▸ **Task description**
Restate word for word the lines of the entries below, starting with the line that holds "You are a computer-use" and ending with the line that holds "Instruction: Tap Variety 5", and no others.

▸ **Material for this task**

=== Begin Enclosure ===

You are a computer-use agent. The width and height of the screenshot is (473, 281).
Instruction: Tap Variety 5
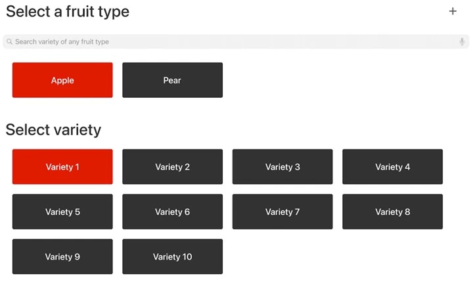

=== End Enclosure ===
=== Begin Enclosure ===

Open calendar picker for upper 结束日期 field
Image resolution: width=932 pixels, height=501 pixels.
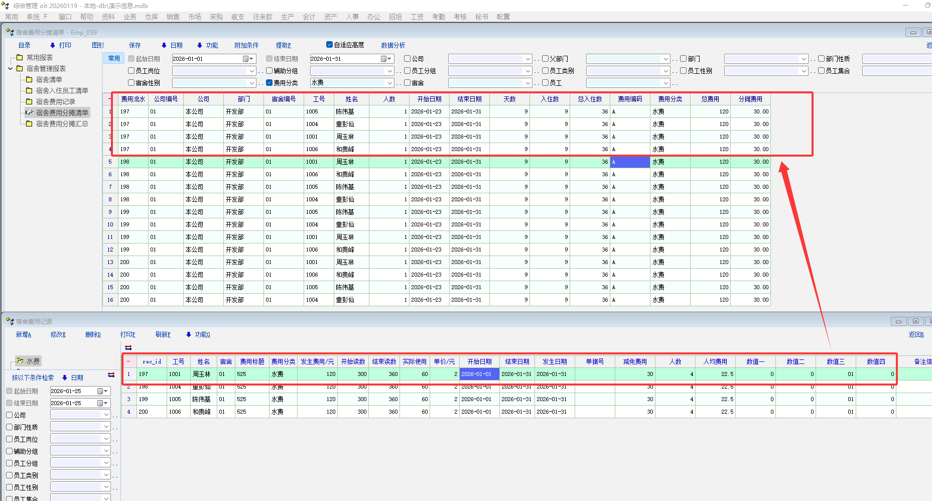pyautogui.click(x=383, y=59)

=== End Enclosure ===

▸ **Exercise answer**
You are a computer-use agent. The width and height of the screenshot is (473, 281).
Instruction: Tap Variety 5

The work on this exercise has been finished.